▸ **Task material**:
--*--

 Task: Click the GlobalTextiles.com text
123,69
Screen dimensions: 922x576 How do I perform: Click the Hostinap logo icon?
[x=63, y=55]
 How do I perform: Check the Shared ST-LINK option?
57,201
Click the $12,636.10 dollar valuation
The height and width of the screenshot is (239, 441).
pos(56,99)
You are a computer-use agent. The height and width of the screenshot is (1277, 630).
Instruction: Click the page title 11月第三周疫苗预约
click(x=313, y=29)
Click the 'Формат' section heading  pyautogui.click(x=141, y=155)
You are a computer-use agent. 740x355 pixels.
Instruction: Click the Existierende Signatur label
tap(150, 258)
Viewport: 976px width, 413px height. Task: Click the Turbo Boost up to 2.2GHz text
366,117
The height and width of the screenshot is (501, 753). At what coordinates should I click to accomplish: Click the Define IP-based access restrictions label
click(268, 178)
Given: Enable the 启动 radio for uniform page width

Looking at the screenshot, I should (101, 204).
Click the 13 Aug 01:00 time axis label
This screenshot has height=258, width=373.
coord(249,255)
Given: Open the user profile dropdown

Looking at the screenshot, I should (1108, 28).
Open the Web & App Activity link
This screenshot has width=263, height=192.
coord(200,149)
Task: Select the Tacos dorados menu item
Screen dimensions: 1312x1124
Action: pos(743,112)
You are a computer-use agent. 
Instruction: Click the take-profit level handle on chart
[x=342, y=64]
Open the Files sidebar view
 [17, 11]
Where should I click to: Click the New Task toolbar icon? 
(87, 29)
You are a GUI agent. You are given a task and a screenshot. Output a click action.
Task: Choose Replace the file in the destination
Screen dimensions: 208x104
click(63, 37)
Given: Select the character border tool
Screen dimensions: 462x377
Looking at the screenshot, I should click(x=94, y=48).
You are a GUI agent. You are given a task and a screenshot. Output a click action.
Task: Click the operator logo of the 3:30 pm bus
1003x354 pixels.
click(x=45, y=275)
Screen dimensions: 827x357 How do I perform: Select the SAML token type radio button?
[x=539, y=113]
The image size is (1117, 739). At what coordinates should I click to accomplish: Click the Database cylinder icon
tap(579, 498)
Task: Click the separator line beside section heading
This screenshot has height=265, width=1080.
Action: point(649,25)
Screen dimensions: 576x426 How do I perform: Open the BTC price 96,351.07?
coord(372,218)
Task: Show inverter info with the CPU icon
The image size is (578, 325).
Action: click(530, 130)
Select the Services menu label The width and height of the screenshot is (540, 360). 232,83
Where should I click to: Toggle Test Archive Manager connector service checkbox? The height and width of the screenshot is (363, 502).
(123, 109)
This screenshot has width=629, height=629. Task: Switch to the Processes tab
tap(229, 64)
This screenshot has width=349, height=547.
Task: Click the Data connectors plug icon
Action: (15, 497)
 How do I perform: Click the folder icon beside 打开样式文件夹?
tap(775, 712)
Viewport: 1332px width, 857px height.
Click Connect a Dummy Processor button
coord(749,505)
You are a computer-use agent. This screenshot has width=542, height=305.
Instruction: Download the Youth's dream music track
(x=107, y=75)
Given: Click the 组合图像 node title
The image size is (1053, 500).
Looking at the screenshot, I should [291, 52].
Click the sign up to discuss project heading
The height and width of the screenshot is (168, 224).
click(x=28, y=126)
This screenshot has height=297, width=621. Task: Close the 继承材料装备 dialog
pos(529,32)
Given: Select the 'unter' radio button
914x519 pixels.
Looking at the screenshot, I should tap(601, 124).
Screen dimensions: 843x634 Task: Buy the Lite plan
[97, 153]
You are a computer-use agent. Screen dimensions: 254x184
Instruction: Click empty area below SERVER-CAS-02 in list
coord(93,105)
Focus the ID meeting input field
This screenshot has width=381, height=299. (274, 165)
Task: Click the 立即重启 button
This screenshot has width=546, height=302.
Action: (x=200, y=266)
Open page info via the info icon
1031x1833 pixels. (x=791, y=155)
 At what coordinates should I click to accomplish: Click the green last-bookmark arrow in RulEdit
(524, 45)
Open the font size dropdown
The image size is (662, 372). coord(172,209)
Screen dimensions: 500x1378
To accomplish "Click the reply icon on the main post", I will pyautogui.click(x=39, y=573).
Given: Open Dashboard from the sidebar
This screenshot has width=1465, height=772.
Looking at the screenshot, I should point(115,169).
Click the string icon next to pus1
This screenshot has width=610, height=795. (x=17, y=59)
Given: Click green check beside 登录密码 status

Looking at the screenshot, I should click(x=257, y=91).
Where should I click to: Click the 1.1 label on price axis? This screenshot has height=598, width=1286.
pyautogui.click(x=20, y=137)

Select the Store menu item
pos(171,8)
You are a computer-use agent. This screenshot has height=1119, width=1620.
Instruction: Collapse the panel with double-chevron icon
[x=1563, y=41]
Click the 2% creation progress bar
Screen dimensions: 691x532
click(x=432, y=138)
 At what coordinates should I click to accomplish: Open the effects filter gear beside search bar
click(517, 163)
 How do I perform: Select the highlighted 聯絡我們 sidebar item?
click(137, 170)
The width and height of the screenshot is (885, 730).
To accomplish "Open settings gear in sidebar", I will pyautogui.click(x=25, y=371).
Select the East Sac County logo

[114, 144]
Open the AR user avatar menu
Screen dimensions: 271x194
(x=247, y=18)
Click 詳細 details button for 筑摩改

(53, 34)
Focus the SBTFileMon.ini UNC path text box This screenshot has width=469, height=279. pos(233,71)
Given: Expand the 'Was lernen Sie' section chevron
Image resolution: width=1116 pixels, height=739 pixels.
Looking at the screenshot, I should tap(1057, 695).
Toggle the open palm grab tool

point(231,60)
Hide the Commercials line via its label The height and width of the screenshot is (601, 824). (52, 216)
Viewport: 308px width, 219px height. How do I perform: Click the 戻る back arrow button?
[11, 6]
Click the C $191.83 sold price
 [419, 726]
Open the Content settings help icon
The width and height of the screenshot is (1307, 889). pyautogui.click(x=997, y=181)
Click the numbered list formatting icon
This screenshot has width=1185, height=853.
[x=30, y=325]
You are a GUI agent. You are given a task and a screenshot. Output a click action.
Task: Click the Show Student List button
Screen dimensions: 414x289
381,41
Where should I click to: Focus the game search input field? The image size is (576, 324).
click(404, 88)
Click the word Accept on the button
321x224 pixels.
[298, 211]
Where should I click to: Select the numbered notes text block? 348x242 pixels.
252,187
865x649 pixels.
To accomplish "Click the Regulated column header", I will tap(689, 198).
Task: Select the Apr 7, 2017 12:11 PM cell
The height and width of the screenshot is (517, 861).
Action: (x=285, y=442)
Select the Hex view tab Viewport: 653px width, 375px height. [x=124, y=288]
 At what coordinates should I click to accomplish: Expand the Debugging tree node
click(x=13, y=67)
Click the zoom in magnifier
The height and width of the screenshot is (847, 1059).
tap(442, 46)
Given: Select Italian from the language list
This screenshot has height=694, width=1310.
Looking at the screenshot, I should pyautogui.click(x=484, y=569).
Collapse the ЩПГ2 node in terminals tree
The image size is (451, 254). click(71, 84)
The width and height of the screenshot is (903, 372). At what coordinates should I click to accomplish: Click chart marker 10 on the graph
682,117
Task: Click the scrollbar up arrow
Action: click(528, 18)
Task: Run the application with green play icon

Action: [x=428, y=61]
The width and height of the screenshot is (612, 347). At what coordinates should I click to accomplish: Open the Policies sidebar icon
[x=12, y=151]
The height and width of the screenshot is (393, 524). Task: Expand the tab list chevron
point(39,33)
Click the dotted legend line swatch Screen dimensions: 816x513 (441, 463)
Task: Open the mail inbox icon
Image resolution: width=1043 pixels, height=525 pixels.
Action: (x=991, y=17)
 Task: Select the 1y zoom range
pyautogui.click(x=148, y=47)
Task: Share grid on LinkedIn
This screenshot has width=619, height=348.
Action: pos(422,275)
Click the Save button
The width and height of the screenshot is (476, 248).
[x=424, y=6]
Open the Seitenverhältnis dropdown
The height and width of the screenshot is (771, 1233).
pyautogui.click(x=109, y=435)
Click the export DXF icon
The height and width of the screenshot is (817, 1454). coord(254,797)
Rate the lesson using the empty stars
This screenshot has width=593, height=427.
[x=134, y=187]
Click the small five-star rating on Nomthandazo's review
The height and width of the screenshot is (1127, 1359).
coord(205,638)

--*--

In the listing above, find the line containing "Click the 2% creation progress bar" and the line containing "865x649 pixels.", then quote both, plus every line between them, exactly as written.

▸ **Result for this task**:
Click the 2% creation progress bar
Screen dimensions: 691x532
click(x=432, y=138)
 At what coordinates should I click to accomplish: Open the effects filter gear beside search bar
click(517, 163)
 How do I perform: Select the highlighted 聯絡我們 sidebar item?
click(137, 170)
The width and height of the screenshot is (885, 730).
To accomplish "Open settings gear in sidebar", I will pyautogui.click(x=25, y=371).
Select the East Sac County logo

[114, 144]
Open the AR user avatar menu
Screen dimensions: 271x194
(x=247, y=18)
Click 詳細 details button for 筑摩改

(53, 34)
Focus the SBTFileMon.ini UNC path text box This screenshot has width=469, height=279. pos(233,71)
Given: Expand the 'Was lernen Sie' section chevron
Image resolution: width=1116 pixels, height=739 pixels.
Looking at the screenshot, I should tap(1057, 695).
Toggle the open palm grab tool

point(231,60)
Hide the Commercials line via its label The height and width of the screenshot is (601, 824). (52, 216)
Viewport: 308px width, 219px height. How do I perform: Click the 戻る back arrow button?
[11, 6]
Click the C $191.83 sold price
 [419, 726]
Open the Content settings help icon
The width and height of the screenshot is (1307, 889). pyautogui.click(x=997, y=181)
Click the numbered list formatting icon
This screenshot has width=1185, height=853.
[x=30, y=325]
You are a GUI agent. You are given a task and a screenshot. Output a click action.
Task: Click the Show Student List button
Screen dimensions: 414x289
381,41
Where should I click to: Focus the game search input field? The image size is (576, 324).
click(404, 88)
Click the word Accept on the button
321x224 pixels.
[298, 211]
Where should I click to: Select the numbered notes text block? 348x242 pixels.
252,187
865x649 pixels.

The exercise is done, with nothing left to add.